Afortunadamente, la realidad es otra. Lo mejor es no dejar pasar las oportunidades que se presenten en el camino. ¿Acaso existe alguien perfecto? ¿Acaso nosotros lo somos? Por estar en el afán de encontrar a la persona perfecta que nos complete, podemos perder la oportunidad de conocer a otra persona con quien si logremos disfrutar del amor intensamente.


Quizás el secreto esté en aceptar las diferencias que tenemos con la pareja que nos tocó. El psicoterapeuta Tomás Angulo asegura que debemos sentirnos satisfechas si hay necesidades coincidentes, pero también debemos aprender a respetar aquellas con las que estamos en desacuerdo.


“Casi todas las parejas tenemos diferentes necesidades y esas diferencias nos hacen pelear, porque creemos que deberíamos ser coincidentes para ser felices.
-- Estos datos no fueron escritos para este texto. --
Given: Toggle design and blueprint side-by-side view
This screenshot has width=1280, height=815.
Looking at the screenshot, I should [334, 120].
No es así, lo ideal para que cada uno siga siendo quien es, es que ambos mantengan su espacio. Ser pareja no significa estar pegado el uno al otro, como si uno fuera el apéndice del otro. Ser pareja es compartir, pero también dejar que el otro se desarrolle y crezca como ser individual”, nos dice.
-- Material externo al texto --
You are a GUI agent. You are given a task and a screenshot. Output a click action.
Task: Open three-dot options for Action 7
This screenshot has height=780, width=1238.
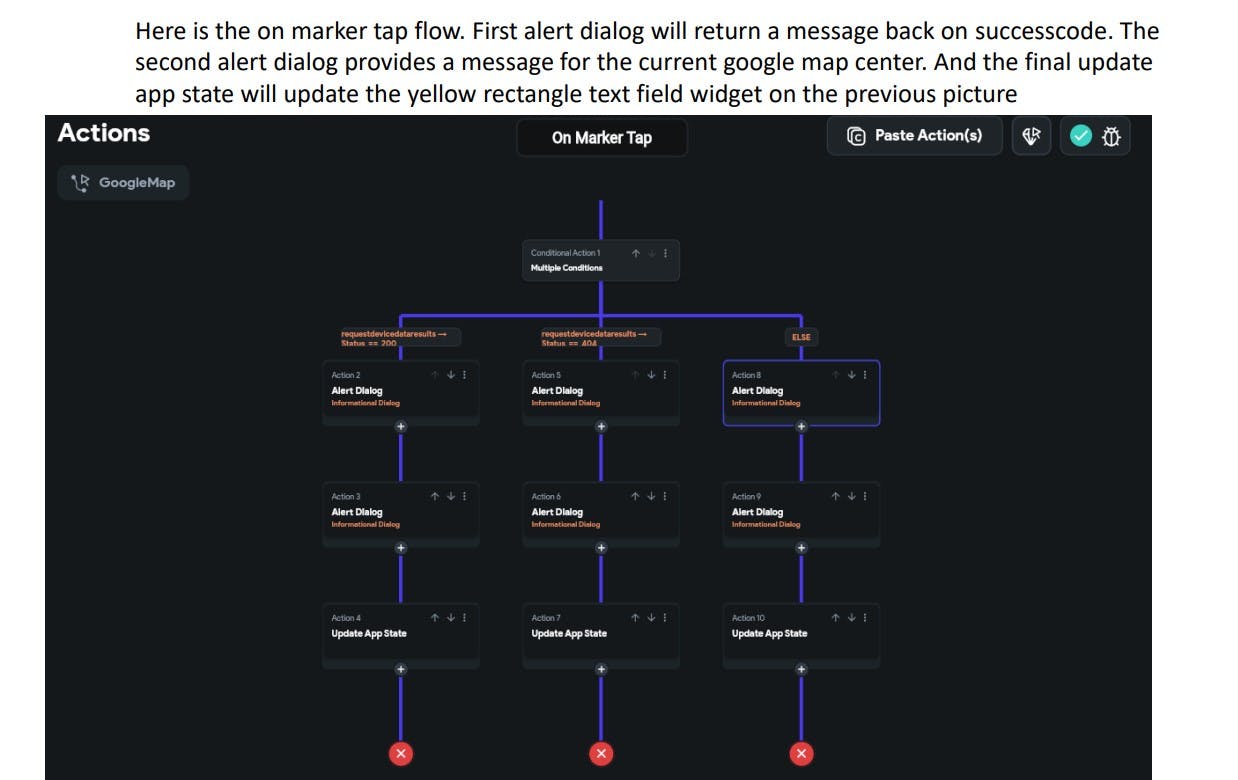[x=665, y=618]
Y es que si uno de los dos siente aquello de “sin ti no soy nada” o “me muero si te alejas”, ese es un amor mal entendido.


Sin embargo, algunas personas tienen la necesidad de que el otro debe ser parte de él o ella, y así viene aquel conflicto de “si me quisiera sabría lo que pienso y siento”. Claro, están convencidas de que si es su otra mitad, es tácito que lo sepa. No les entra en la cabeza que puedan existir pensamientos distintos que los alejen.


“En términos generales, una relación funciona bien cuando ambos tienen una necesidad equivalente de amor y  pertenencia. Esa necesidad determinará cuánto tiempo pasan juntos y cuánto tiempo necesita cada uno para sí mismo”, sostiene Angulo.


Si  no respetamos a la pareja como individuo, si buscamos convertirla en una parte de nosotros pensando que su única función es complementarnos y hacernos felices, es muy probable que lo que pensamos que sería nuestra media naranja, se convierta en un medio limón y nuestra relación se vaya tornando cada vez más ácida, hasta resultar insoportable.


En resumen: no somos la mitad de nada ni de nadie. No deberíamos conformarnos con buscar una media persona, sino una bien completita a la cual, si sentimos que vale la pena, tendremos que aceptar con virtudes y defectos.

Tips para seguir siendo uno dentro de una relación


Que cada uno tenga su propia vida, la nutra y la disfrute.

Darse espacio y dar espacio al otro.

Hablar desde el “YO” y no desde el “TÚ” (acusatorio).

Saber pedir perdón sin humillarse y perdonar sin aprovechar para humillar.

Entrega y, a la par, libertad. Comprensión y tolerancia.

Responsabilizarse de la propia felicidad.

Aceptación del otro como ES y no como nos gustaría que fuera.

Asumir errores y responsabilizarse de lo que uno ha hecho o dicho.

Reconocer dónde se han equivocado.

10· Poner límites: decir “NO, basta, no puedo darte eso”.